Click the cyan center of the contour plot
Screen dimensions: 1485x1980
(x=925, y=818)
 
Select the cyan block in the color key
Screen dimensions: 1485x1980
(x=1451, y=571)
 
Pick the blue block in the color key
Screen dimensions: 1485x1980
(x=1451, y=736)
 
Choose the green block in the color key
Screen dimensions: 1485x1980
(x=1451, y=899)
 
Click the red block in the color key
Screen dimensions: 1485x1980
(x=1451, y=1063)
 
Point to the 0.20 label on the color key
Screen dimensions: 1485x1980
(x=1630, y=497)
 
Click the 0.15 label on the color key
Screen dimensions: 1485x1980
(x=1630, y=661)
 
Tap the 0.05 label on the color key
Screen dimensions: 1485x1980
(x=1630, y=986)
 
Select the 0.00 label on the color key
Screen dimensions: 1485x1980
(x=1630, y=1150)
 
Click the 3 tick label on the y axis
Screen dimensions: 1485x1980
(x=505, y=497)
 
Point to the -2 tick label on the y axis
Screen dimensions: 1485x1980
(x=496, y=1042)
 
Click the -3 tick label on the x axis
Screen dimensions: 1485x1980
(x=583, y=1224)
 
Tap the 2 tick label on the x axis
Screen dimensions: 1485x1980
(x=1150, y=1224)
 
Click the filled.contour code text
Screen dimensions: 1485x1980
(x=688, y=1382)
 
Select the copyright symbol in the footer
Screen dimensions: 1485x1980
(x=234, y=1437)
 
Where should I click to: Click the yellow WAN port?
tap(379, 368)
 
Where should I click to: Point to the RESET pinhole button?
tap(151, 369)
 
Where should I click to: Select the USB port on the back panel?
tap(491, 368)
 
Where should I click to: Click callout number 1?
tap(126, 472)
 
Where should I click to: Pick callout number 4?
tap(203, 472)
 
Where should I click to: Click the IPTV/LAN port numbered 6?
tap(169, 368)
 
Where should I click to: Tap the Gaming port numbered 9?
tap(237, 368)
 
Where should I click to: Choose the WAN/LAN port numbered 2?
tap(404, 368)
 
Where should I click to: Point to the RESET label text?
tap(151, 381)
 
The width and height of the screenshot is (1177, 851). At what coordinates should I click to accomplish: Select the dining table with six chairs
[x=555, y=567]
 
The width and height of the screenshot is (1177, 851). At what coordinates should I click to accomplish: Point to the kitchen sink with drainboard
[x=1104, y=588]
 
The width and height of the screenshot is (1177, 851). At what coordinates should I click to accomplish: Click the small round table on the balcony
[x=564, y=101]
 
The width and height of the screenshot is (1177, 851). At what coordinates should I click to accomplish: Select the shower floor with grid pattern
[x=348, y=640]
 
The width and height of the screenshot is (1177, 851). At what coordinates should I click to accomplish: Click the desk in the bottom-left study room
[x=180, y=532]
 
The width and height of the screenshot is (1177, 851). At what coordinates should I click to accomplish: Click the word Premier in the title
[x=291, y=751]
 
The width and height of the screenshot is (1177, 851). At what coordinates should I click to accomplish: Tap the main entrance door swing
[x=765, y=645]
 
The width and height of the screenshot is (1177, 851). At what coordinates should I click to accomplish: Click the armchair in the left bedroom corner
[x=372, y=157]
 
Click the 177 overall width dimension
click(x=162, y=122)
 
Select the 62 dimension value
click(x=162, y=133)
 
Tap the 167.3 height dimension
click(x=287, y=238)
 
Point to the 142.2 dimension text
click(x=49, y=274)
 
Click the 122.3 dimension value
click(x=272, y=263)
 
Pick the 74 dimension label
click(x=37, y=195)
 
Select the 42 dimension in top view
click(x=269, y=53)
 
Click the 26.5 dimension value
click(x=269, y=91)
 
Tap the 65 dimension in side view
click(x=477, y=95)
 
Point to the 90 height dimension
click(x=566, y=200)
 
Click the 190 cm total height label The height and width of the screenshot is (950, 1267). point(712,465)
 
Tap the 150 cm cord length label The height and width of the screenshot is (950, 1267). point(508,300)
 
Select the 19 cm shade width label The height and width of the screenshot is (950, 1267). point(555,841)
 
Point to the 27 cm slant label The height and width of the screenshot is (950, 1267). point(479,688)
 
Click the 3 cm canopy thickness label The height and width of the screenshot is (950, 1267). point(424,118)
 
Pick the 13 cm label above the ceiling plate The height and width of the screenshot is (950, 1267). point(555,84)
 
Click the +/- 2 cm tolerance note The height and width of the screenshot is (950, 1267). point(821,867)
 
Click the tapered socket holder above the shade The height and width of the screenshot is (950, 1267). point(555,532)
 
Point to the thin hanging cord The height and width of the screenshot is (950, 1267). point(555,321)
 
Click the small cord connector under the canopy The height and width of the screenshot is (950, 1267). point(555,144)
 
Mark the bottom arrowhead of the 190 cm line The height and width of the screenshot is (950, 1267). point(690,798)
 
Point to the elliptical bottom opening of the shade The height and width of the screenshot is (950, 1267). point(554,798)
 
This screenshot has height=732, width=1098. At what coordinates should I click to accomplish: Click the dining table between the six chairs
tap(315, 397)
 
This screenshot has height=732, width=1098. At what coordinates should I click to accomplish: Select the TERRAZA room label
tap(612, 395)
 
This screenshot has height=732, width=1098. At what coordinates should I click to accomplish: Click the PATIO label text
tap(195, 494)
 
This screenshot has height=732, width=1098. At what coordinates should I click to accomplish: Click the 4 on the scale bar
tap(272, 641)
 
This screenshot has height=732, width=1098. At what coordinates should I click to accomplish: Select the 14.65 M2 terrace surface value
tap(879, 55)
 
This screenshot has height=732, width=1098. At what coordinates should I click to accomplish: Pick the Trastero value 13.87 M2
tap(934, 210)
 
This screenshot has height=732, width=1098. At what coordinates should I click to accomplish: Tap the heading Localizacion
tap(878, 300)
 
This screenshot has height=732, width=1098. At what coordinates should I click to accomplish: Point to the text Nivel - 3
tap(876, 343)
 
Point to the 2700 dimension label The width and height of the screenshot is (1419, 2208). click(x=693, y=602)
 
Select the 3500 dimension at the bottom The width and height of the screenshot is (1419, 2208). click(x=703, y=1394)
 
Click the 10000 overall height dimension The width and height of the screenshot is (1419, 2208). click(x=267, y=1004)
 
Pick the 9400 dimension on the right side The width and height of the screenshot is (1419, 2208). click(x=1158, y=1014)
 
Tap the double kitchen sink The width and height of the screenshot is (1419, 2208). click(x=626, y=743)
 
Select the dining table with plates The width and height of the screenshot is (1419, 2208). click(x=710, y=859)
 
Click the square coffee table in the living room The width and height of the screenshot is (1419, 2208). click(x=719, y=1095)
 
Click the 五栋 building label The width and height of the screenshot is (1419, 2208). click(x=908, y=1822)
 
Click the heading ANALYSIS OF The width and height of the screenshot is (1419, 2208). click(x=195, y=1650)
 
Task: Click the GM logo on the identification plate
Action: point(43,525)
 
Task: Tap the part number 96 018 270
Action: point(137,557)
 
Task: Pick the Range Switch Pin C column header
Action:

Work required:
Reproduce every item above word for word, keeping each line unchanged and in the same order.

Response to the exercise:
Click the cyan center of the contour plot
Screen dimensions: 1485x1980
(x=925, y=818)
 
Select the cyan block in the color key
Screen dimensions: 1485x1980
(x=1451, y=571)
 
Pick the blue block in the color key
Screen dimensions: 1485x1980
(x=1451, y=736)
 
Choose the green block in the color key
Screen dimensions: 1485x1980
(x=1451, y=899)
 
Click the red block in the color key
Screen dimensions: 1485x1980
(x=1451, y=1063)
 
Point to the 0.20 label on the color key
Screen dimensions: 1485x1980
(x=1630, y=497)
 
Click the 0.15 label on the color key
Screen dimensions: 1485x1980
(x=1630, y=661)
 
Tap the 0.05 label on the color key
Screen dimensions: 1485x1980
(x=1630, y=986)
 
Select the 0.00 label on the color key
Screen dimensions: 1485x1980
(x=1630, y=1150)
 
Click the 3 tick label on the y axis
Screen dimensions: 1485x1980
(x=505, y=497)
 
Point to the -2 tick label on the y axis
Screen dimensions: 1485x1980
(x=496, y=1042)
 
Click the -3 tick label on the x axis
Screen dimensions: 1485x1980
(x=583, y=1224)
 
Tap the 2 tick label on the x axis
Screen dimensions: 1485x1980
(x=1150, y=1224)
 
Click the filled.contour code text
Screen dimensions: 1485x1980
(x=688, y=1382)
 
Select the copyright symbol in the footer
Screen dimensions: 1485x1980
(x=234, y=1437)
 
Where should I click to: Click the yellow WAN port?
tap(379, 368)
 
Where should I click to: Point to the RESET pinhole button?
tap(151, 369)
 
Where should I click to: Select the USB port on the back panel?
tap(491, 368)
 
Where should I click to: Click callout number 1?
tap(126, 472)
 
Where should I click to: Pick callout number 4?
tap(203, 472)
 
Where should I click to: Click the IPTV/LAN port numbered 6?
tap(169, 368)
 
Where should I click to: Tap the Gaming port numbered 9?
tap(237, 368)
 
Where should I click to: Choose the WAN/LAN port numbered 2?
tap(404, 368)
 
Where should I click to: Point to the RESET label text?
tap(151, 381)
 
The width and height of the screenshot is (1177, 851). At what coordinates should I click to accomplish: Select the dining table with six chairs
[x=555, y=567]
 
The width and height of the screenshot is (1177, 851). At what coordinates should I click to accomplish: Point to the kitchen sink with drainboard
[x=1104, y=588]
 
The width and height of the screenshot is (1177, 851). At what coordinates should I click to accomplish: Click the small round table on the balcony
[x=564, y=101]
 
The width and height of the screenshot is (1177, 851). At what coordinates should I click to accomplish: Select the shower floor with grid pattern
[x=348, y=640]
 
The width and height of the screenshot is (1177, 851). At what coordinates should I click to accomplish: Click the desk in the bottom-left study room
[x=180, y=532]
 
The width and height of the screenshot is (1177, 851). At what coordinates should I click to accomplish: Click the word Premier in the title
[x=291, y=751]
 
The width and height of the screenshot is (1177, 851). At what coordinates should I click to accomplish: Tap the main entrance door swing
[x=765, y=645]
 
The width and height of the screenshot is (1177, 851). At what coordinates should I click to accomplish: Click the armchair in the left bedroom corner
[x=372, y=157]
 
Click the 177 overall width dimension
click(x=162, y=122)
 
Select the 62 dimension value
click(x=162, y=133)
 
Tap the 167.3 height dimension
click(x=287, y=238)
 
Point to the 142.2 dimension text
click(x=49, y=274)
 
Click the 122.3 dimension value
click(x=272, y=263)
 
Pick the 74 dimension label
click(x=37, y=195)
 
Select the 42 dimension in top view
click(x=269, y=53)
 
Click the 26.5 dimension value
click(x=269, y=91)
 
Tap the 65 dimension in side view
click(x=477, y=95)
 
Point to the 90 height dimension
click(x=566, y=200)
 
Click the 190 cm total height label The height and width of the screenshot is (950, 1267). point(712,465)
 
Tap the 150 cm cord length label The height and width of the screenshot is (950, 1267). point(508,300)
 
Select the 19 cm shade width label The height and width of the screenshot is (950, 1267). point(555,841)
 
Point to the 27 cm slant label The height and width of the screenshot is (950, 1267). point(479,688)
 
Click the 3 cm canopy thickness label The height and width of the screenshot is (950, 1267). point(424,118)
 
Pick the 13 cm label above the ceiling plate The height and width of the screenshot is (950, 1267). point(555,84)
 
Click the +/- 2 cm tolerance note The height and width of the screenshot is (950, 1267). point(821,867)
 
Click the tapered socket holder above the shade The height and width of the screenshot is (950, 1267). point(555,532)
 
Point to the thin hanging cord The height and width of the screenshot is (950, 1267). point(555,321)
 
Click the small cord connector under the canopy The height and width of the screenshot is (950, 1267). point(555,144)
 
Mark the bottom arrowhead of the 190 cm line The height and width of the screenshot is (950, 1267). point(690,798)
 
Point to the elliptical bottom opening of the shade The height and width of the screenshot is (950, 1267). point(554,798)
 
This screenshot has height=732, width=1098. At what coordinates should I click to accomplish: Click the dining table between the six chairs
tap(315, 397)
 
This screenshot has height=732, width=1098. At what coordinates should I click to accomplish: Select the TERRAZA room label
tap(612, 395)
 
This screenshot has height=732, width=1098. At what coordinates should I click to accomplish: Click the PATIO label text
tap(195, 494)
 
This screenshot has height=732, width=1098. At what coordinates should I click to accomplish: Click the 4 on the scale bar
tap(272, 641)
 
This screenshot has height=732, width=1098. At what coordinates should I click to accomplish: Select the 14.65 M2 terrace surface value
tap(879, 55)
 
This screenshot has height=732, width=1098. At what coordinates should I click to accomplish: Pick the Trastero value 13.87 M2
tap(934, 210)
 
This screenshot has height=732, width=1098. At what coordinates should I click to accomplish: Tap the heading Localizacion
tap(878, 300)
 
This screenshot has height=732, width=1098. At what coordinates should I click to accomplish: Point to the text Nivel - 3
tap(876, 343)
 
Point to the 2700 dimension label The width and height of the screenshot is (1419, 2208). click(x=693, y=602)
 
Select the 3500 dimension at the bottom The width and height of the screenshot is (1419, 2208). click(x=703, y=1394)
 
Click the 10000 overall height dimension The width and height of the screenshot is (1419, 2208). click(x=267, y=1004)
 
Pick the 9400 dimension on the right side The width and height of the screenshot is (1419, 2208). click(x=1158, y=1014)
 
Tap the double kitchen sink The width and height of the screenshot is (1419, 2208). click(x=626, y=743)
 
Select the dining table with plates The width and height of the screenshot is (1419, 2208). click(x=710, y=859)
 
Click the square coffee table in the living room The width and height of the screenshot is (1419, 2208). click(x=719, y=1095)
 
Click the 五栋 building label The width and height of the screenshot is (1419, 2208). click(x=908, y=1822)
 
Click the heading ANALYSIS OF The width and height of the screenshot is (1419, 2208). click(x=195, y=1650)
 
Task: Click the GM logo on the identification plate
Action: point(43,525)
 
Task: Tap the part number 96 018 270
Action: point(137,557)
 
Task: Pick the Range Switch Pin C column header
Action:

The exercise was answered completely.